[Pixel coordinate grounding listing]
################
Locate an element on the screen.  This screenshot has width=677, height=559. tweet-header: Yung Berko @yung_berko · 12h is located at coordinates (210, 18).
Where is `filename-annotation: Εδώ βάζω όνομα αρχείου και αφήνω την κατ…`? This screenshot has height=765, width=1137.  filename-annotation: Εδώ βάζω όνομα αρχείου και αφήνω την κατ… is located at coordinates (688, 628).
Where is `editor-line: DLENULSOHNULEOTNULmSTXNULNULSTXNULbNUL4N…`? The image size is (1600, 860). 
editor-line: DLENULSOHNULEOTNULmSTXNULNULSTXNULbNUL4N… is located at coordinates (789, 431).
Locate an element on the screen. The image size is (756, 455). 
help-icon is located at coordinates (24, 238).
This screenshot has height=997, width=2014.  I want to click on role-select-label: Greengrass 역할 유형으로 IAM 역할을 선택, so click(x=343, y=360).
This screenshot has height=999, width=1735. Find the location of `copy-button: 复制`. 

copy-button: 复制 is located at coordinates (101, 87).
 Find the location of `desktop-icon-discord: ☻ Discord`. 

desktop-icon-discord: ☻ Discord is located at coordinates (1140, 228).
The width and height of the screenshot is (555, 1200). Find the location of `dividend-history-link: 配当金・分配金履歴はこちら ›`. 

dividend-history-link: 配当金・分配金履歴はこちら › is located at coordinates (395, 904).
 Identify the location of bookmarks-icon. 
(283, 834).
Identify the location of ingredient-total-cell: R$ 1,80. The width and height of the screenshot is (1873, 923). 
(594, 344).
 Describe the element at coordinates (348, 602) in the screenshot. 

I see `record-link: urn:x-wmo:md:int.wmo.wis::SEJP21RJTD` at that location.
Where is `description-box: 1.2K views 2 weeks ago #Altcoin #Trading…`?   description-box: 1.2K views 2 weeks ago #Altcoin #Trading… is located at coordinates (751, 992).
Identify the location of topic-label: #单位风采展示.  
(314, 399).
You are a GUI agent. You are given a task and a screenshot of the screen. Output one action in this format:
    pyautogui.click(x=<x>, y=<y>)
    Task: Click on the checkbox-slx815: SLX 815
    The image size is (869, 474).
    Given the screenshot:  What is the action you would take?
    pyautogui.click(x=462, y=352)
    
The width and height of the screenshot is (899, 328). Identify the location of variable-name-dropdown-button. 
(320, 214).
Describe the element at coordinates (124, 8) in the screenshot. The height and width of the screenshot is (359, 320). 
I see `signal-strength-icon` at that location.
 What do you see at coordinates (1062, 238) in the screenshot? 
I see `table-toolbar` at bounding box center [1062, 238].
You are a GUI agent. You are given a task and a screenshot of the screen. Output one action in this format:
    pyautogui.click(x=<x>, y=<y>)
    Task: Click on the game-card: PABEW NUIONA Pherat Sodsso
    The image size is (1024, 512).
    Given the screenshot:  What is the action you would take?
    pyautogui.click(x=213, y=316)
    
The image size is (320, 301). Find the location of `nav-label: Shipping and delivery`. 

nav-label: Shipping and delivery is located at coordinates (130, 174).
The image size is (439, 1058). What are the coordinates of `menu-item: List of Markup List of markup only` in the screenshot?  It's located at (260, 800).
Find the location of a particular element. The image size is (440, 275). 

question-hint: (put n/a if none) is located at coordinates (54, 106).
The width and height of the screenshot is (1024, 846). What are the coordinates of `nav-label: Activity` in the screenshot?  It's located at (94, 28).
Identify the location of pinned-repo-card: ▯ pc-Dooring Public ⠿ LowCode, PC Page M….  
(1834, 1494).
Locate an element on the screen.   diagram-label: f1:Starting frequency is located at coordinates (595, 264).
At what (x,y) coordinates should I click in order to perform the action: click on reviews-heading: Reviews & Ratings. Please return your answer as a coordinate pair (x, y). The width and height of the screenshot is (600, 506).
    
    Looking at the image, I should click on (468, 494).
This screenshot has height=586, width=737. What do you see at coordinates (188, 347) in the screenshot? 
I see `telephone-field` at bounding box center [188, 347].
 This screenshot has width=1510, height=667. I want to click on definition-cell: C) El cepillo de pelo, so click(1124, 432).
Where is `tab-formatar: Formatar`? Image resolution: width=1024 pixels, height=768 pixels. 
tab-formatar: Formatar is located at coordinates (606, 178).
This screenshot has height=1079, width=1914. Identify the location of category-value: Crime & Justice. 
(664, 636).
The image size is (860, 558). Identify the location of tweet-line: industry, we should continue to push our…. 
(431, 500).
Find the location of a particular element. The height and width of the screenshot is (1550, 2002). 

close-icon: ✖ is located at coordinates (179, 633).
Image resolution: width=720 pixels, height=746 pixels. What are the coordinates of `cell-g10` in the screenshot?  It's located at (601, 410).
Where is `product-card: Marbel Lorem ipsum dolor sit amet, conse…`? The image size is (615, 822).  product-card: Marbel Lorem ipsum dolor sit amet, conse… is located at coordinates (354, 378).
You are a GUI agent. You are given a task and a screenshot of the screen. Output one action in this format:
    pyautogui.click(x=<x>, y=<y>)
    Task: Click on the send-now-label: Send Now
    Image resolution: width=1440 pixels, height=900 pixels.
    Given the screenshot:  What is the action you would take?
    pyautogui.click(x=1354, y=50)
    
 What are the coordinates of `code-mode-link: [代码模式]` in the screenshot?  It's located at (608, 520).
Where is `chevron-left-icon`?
################
Problem description:
Copy out the listing above without changes, starting at its first line and ending at the line that contains "(314, 399).".

Response for this exercise:
Locate an element on the screen.  This screenshot has width=677, height=559. tweet-header: Yung Berko @yung_berko · 12h is located at coordinates (210, 18).
Where is `filename-annotation: Εδώ βάζω όνομα αρχείου και αφήνω την κατ…`? This screenshot has height=765, width=1137.  filename-annotation: Εδώ βάζω όνομα αρχείου και αφήνω την κατ… is located at coordinates (688, 628).
Where is `editor-line: DLENULSOHNULEOTNULmSTXNULNULSTXNULbNUL4N…`? The image size is (1600, 860). 
editor-line: DLENULSOHNULEOTNULmSTXNULNULSTXNULbNUL4N… is located at coordinates (789, 431).
Locate an element on the screen. The image size is (756, 455). 
help-icon is located at coordinates (24, 238).
This screenshot has height=997, width=2014.  I want to click on role-select-label: Greengrass 역할 유형으로 IAM 역할을 선택, so click(x=343, y=360).
This screenshot has height=999, width=1735. Find the location of `copy-button: 复制`. 

copy-button: 复制 is located at coordinates (101, 87).
 Find the location of `desktop-icon-discord: ☻ Discord`. 

desktop-icon-discord: ☻ Discord is located at coordinates (1140, 228).
The width and height of the screenshot is (555, 1200). Find the location of `dividend-history-link: 配当金・分配金履歴はこちら ›`. 

dividend-history-link: 配当金・分配金履歴はこちら › is located at coordinates (395, 904).
 Identify the location of bookmarks-icon. 
(283, 834).
Identify the location of ingredient-total-cell: R$ 1,80. The width and height of the screenshot is (1873, 923). 
(594, 344).
 Describe the element at coordinates (348, 602) in the screenshot. 

I see `record-link: urn:x-wmo:md:int.wmo.wis::SEJP21RJTD` at that location.
Where is `description-box: 1.2K views 2 weeks ago #Altcoin #Trading…`?   description-box: 1.2K views 2 weeks ago #Altcoin #Trading… is located at coordinates (751, 992).
Identify the location of topic-label: #单位风采展示.  
(314, 399).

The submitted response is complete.